“The report of my death was an exaggeration.”
– Mark Twain
Ah yes, another conference another old technology is declared dead. Mainframe… dead. Any programming language other than Java…. dead. 8 track tapes …OK, well some things thankfully do die, along with the Ford Pinto that I used to listen to the Beatles Greatest Hits Red Album over and over again on that 8 track… ah yes the good old days, but I digress.
So Hadoop World has come and gone along with all of the folks declaring the end of days for ETL. Yes, Hadoop is going to take over the world,that is why there are so many Hadoop clusters deployed in mainstream businesses already. That last sentence was sarcasm for those of you who can’t read between the lines.
It feels as if this article has been written before by so many others. I remember when I worked for AOL-Netscape running the shop@aol website and one of my younger engineers spent three months writing a few thousand lines of Java code to solve some problem we needed to resolve. Java was going to take over the world for all code being written everywhere. This young man had a hammer, so everything looked like a Java nail. Anyway, I had recently brought in a new director of engineering who happened to do a code review of this young engineer’s code. That night, my more experienced director wrote up 100 lines of Perl script to replace the few thousand lines of Java code. The point isn’t that Java was bad, it was that just in this particular case, Perl was more efficient for the problem at hand. People still use Perl, they still use Cobol, but they also use C, C++, C# and of course Java.
The point isn’t that Perl is better than Java, it is just that there are different tools that are better for different circumstances.
Similarly, ETL is not going to die a sudden death and Hadoop won’t take over the world either. The two technologies will however nicely coexist along with other approaches like data virtualization, data replication and change data capture etc. My own take on the whole thing is that like so many technology revolutions that are not specifically about storage media (which does seem to cycle and kill out the previous storage medium like 8 track), we will see a nice progression where developers learn how to use the different data movement and access technologies in the most efficient and appropriate manner for their particular strengths and weaknesses.
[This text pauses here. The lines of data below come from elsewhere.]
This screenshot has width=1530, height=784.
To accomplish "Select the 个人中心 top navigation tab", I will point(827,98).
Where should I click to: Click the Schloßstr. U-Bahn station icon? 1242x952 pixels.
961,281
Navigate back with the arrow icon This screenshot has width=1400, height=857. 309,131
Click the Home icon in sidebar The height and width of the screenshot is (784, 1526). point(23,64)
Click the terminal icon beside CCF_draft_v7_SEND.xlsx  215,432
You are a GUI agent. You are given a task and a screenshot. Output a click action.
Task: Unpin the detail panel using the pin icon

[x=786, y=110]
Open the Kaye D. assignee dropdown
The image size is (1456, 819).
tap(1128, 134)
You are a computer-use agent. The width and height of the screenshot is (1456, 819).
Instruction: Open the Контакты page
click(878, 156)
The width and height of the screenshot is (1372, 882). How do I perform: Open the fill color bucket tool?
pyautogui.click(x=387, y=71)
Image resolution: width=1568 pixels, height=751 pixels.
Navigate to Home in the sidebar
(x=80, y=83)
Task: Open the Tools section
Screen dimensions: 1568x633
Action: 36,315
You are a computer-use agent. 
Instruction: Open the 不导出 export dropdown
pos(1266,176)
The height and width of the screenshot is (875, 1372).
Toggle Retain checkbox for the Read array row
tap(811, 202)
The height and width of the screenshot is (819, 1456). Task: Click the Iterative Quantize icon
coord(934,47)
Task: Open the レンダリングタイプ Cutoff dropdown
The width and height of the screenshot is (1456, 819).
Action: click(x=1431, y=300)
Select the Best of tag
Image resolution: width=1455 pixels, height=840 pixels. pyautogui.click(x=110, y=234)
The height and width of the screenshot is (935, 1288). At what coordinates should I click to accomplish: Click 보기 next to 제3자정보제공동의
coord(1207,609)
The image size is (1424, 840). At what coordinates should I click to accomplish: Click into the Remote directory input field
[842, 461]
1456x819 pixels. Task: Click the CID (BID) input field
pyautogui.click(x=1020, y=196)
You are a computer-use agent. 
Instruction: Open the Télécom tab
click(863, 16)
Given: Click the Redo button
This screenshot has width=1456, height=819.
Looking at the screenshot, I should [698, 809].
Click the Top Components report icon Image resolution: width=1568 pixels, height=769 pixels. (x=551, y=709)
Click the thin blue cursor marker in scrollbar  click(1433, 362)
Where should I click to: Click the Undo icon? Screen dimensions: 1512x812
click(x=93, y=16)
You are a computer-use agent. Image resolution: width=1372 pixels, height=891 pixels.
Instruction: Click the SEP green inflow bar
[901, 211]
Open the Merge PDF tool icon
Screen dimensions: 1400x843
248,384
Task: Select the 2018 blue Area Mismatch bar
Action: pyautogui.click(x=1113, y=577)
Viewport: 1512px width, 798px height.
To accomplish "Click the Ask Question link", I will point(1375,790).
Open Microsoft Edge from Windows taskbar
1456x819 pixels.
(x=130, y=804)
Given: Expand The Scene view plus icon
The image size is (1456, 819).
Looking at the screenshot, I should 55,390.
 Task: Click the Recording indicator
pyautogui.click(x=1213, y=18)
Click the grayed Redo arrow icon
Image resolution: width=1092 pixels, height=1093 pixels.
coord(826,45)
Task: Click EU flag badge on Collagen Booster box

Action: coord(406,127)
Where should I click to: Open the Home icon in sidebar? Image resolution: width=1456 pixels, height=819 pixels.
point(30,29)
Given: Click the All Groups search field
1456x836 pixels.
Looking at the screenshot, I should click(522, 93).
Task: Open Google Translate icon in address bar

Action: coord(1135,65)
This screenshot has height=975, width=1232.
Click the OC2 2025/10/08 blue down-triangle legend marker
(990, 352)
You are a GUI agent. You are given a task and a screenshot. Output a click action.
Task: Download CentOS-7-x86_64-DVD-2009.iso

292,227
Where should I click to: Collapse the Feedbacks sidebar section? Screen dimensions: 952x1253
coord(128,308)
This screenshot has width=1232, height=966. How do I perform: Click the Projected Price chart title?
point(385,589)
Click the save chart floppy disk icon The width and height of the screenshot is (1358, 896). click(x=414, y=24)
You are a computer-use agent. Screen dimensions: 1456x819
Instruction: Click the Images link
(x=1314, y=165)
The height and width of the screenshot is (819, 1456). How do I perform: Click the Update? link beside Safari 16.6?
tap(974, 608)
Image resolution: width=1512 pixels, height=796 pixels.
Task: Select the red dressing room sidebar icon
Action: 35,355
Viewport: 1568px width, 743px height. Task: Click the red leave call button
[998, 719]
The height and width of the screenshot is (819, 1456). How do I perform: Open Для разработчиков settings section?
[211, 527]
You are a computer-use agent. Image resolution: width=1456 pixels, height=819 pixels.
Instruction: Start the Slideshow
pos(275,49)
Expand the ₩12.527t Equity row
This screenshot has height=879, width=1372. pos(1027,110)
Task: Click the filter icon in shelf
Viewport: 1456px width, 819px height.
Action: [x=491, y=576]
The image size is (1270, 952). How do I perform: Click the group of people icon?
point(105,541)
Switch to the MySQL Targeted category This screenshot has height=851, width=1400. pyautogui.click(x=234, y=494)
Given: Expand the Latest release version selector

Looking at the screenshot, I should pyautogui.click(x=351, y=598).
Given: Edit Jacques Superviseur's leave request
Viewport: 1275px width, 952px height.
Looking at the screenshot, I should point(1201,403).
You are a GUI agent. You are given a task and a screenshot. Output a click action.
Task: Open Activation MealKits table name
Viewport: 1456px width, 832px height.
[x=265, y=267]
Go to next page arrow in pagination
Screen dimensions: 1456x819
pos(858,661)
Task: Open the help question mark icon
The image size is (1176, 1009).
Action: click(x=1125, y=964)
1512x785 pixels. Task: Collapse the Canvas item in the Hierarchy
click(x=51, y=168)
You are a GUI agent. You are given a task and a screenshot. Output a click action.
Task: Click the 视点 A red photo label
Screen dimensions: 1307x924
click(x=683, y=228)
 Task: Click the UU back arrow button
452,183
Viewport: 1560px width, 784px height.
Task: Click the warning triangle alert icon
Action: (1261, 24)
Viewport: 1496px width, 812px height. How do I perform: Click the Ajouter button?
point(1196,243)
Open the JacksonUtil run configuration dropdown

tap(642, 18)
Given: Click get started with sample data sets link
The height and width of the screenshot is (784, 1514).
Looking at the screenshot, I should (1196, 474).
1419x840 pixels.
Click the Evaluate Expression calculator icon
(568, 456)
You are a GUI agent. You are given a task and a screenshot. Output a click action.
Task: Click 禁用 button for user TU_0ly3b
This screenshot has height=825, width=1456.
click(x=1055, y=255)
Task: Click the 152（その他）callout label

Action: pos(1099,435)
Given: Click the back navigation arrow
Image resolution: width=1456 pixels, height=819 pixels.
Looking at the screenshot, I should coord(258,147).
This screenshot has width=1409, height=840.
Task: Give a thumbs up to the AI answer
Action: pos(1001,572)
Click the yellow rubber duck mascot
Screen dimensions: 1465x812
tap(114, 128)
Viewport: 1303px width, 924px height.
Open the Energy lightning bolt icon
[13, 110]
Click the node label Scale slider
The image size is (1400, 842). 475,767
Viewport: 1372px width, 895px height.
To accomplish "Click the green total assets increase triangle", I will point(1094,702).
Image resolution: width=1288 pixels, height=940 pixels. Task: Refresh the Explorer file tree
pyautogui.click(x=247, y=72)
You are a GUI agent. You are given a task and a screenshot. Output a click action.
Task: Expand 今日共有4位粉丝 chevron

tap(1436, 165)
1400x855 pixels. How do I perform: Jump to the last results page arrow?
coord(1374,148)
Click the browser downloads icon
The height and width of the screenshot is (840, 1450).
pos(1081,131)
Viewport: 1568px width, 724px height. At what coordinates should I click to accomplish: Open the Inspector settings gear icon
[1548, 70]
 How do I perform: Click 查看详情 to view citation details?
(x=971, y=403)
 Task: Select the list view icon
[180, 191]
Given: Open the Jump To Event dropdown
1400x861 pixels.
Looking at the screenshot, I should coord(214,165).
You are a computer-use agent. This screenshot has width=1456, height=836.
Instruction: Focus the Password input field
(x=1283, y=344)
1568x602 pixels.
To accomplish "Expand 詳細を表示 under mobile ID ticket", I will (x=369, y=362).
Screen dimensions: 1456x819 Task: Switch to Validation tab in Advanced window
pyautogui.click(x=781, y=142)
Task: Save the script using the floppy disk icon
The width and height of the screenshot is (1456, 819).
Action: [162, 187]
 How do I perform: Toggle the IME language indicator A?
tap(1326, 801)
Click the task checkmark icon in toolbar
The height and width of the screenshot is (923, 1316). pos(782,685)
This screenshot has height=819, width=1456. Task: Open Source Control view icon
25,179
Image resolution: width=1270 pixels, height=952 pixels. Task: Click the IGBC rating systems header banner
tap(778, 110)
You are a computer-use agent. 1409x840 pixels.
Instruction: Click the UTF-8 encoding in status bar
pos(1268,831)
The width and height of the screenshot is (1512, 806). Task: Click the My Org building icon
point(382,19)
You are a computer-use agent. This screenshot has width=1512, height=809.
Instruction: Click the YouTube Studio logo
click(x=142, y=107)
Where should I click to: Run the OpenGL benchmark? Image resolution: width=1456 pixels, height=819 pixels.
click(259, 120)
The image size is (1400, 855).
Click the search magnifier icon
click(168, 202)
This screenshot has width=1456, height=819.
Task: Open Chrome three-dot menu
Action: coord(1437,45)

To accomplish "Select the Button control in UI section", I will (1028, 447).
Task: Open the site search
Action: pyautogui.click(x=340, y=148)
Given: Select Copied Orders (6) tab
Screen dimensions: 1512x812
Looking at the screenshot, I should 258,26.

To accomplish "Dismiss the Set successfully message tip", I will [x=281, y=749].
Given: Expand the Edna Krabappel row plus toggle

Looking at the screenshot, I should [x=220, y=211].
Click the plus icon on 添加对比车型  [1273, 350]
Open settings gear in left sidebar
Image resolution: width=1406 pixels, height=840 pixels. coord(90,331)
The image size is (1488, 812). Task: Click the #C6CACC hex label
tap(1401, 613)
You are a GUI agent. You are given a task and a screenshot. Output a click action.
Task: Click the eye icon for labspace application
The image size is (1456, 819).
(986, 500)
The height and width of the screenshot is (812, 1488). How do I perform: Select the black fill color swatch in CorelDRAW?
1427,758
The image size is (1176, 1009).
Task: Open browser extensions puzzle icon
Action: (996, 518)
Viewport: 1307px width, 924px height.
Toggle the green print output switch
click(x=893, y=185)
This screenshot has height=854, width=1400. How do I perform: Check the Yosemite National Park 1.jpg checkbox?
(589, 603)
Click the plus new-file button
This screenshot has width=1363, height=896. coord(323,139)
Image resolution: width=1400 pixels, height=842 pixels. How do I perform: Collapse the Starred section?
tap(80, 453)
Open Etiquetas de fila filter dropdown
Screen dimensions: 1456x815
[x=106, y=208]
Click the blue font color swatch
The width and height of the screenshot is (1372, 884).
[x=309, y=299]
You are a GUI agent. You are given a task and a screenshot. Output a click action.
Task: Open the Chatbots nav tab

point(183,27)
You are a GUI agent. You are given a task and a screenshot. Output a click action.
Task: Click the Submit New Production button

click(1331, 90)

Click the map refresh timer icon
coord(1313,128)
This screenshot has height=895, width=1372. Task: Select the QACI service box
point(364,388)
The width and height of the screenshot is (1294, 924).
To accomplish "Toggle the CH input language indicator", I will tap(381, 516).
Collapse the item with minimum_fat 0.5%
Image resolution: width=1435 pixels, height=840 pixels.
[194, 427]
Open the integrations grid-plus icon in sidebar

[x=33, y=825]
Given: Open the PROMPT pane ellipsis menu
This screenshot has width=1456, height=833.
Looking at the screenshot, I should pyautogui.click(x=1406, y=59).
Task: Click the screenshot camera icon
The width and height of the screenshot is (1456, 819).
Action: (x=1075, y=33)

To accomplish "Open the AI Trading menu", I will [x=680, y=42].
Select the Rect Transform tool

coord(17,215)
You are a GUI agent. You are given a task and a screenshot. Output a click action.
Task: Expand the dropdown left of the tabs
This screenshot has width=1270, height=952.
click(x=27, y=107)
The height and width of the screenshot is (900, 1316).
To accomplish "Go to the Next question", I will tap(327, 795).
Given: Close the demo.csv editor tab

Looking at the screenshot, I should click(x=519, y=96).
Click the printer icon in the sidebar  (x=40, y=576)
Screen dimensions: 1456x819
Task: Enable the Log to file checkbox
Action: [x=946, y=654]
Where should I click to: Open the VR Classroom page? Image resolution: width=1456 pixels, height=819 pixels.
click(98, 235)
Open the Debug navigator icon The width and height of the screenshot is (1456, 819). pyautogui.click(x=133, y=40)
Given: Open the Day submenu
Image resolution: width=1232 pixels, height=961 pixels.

The big breakthrough will be approaches like the one we have taken at Informatica where we have a virtual data machine that protects the user from the complexities of the underlying physical data layer. So a developer can develop a mapping for moving or transforming data, and decide to deploy it as ETL jobs on Hadoop or traditional data platforms, as ELT pushdown jobs on a RDBMS or data warehouse appliance, or to deploy access via data virtualization – one mapping, multiple deployment models. Keep in mind that most of our customers couldn’t even spell Hadoop a few years ago, so this kind of virtual data machine future proofs their investment by making sure that when new technologies do come along, users can take advantage of them without having to start over from scratch. So while Hadoop provides another processing “engine”, it isn’t a one-size fit all solution. Other approaches will still be needed.
Once again, all of this is a very long way to say the rumors of the death of ETL are greatly exaggerated. Let’s not go back to stones, knives and bear skins and hand-code ETL, but instead adopt the lessons learned from the past which teach us to use tools that maximize productivity.
For those of you interested in a more thoughtful exploration of the topic, you should check out a Gartner paper titled “Understanding the Logical Data Warehouse: The Emerging Practice” by Mark Beyer and Roxanne Edjlali from June of 2012.